I love setting up coding forms.

- No one, ever

No one gets out of bed to create a coding form. Although coding forms provide a useful structure that enables the fun parts of a systematic review or meta-analysis, in isolation, creating them is not a fun task. And if there's one thing we're committed to at MetaReviewer, it's reducing the amount of time you have to spend on annoying meta-analysis tasks (and if there’s a second thing, it’s using these blog posts to share all the potential MetaReviewer mottos that ended up on the cutting room floor).

In the spirit of that commitment, this post is dedicated to highlighting one of MetaReviewer’s time saving features: coding form templates. These templates are ready to load into MetaReviewer and will give you a solid starting point for your coding form. You’ll likely still want to personalize your coding form beyond that starting point, but you won’t have to spend time programming original, cutting-edge questions like “how big was the sample?” and “what is the name of the outcome measure?”

You can access the coding form templates one of two ways: either using the project setup wizard, or by selecting “Create coding form” on your project portal page.

How to create a coding form

You’ll be asked four questions about your project concerning the types of studies and kinds of participants you plan to synthesize. These questions will help us determine which template is best suited to your project. For instance, if you know that your synthesis will only focus on adult samples, we won’t bother giving you a template with questions about the grade levels of participants.

Narrowing your coding form questions

Not feeling prepared to answer these questions or they don’t seem to fit your synthesis well? We recommend one of two tactics. First, it may be helpful to just start with the “saturated” template. The saturated template includes all possible items across all templates. It is much easier to delete questions from a coding form than it is to add them. So if you’re not sure where to start, beginning with the saturated template and narrowing questions from there might be your best bet. The saturated template can be accessed from the instructions page of any template (or by answering both or I’m not sure yet to the four screening questions).

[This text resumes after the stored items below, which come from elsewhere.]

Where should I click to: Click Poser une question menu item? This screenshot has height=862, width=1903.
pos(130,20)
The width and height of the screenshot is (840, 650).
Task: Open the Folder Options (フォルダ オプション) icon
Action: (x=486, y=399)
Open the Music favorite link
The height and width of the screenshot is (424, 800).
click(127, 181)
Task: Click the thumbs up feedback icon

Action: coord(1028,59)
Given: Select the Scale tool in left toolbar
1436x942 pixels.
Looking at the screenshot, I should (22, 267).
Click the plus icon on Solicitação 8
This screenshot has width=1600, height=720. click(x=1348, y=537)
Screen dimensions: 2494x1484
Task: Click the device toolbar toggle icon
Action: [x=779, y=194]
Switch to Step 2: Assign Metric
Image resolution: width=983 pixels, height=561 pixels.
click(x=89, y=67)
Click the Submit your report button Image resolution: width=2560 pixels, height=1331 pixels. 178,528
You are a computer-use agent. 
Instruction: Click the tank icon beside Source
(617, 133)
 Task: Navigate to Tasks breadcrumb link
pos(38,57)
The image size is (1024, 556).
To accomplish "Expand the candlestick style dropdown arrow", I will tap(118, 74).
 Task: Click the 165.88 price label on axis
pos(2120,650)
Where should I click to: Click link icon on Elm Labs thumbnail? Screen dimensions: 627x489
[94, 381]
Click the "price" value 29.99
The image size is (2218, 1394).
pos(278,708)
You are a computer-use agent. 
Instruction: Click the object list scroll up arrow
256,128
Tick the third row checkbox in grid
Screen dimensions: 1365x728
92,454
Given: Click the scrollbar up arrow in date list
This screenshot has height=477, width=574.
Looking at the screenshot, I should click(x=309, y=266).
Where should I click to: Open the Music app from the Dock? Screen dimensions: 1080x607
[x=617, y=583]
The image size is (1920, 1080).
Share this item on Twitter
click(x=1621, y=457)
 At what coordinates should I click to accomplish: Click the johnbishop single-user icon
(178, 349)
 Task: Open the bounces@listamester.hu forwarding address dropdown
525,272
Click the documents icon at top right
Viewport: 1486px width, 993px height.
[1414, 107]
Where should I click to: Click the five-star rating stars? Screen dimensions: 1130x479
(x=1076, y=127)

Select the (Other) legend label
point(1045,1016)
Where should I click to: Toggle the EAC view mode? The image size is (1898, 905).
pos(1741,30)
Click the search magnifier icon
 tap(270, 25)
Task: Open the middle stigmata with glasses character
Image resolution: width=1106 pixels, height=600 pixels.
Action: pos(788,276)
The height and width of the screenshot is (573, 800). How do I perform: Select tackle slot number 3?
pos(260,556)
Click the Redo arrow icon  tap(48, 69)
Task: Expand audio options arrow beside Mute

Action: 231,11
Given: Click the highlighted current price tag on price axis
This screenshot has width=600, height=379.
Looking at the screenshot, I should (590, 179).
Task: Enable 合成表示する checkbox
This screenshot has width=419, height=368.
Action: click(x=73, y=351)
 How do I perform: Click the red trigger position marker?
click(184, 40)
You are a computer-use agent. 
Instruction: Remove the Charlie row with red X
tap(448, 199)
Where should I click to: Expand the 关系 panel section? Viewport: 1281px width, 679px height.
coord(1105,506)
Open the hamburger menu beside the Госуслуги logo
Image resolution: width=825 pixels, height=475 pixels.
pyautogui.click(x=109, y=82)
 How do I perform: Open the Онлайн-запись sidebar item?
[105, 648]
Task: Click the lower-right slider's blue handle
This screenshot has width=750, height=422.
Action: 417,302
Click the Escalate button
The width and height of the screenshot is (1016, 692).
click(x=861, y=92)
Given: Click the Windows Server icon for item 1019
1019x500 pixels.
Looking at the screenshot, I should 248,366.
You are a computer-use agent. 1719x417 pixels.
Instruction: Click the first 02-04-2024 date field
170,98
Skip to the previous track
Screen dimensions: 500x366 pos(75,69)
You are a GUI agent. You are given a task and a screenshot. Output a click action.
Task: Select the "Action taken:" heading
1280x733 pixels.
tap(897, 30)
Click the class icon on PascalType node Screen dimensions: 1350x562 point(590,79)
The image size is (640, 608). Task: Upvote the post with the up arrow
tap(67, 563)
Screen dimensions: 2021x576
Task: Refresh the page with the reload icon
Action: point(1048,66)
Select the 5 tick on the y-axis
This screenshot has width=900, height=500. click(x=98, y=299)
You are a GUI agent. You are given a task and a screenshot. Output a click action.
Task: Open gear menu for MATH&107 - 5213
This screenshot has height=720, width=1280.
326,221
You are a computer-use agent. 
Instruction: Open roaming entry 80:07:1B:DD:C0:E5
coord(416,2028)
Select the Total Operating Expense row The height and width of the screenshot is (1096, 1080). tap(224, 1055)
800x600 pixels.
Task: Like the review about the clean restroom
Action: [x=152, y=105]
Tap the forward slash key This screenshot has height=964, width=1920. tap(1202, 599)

Answering "I'm not sure yet" will increase the number of questions in your template

A second strategy is to upload multiple templates into your project and then select your starting point. There is no limit to the number of templates you can download from MetaReviewer or upload to your project. Since the templates are designed to seamlessly load into MetaReviewer, the time cost of adding multiple templates to your project is mainly determined by the speed with which you can answer four multiple choice questions. If you’re between multiple answers on some of the project setup questions, it may be easiest to answer the project setup questions multiple times, upload the resulting templates, and then select your preferred starting point after viewing the coding forms within your project. You can easily delete or archive whichever form(s) you choose not to use.

How to delete or archive a coding form

We hope you find these coding form templates useful! More importantly, though, we hope you use them. It will make the poor members of our team who made the templates feel like their efforts to create 36 different versions of the same coding form were well spent.